GOAL OF THE EXERCISE:
Copy out the rows word for word, beginning with the line that contains "Task: Enable the" and continuing through the last line of the rows.

● ● ● ●

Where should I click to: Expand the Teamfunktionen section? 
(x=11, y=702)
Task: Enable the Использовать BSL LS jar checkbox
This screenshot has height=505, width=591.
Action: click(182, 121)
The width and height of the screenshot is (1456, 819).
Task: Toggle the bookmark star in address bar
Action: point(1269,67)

● ● ● ●

THE ANSWER:
Task: Enable the Использовать BSL LS jar checkbox
This screenshot has height=505, width=591.
Action: click(182, 121)
The width and height of the screenshot is (1456, 819).
Task: Toggle the bookmark star in address bar
Action: point(1269,67)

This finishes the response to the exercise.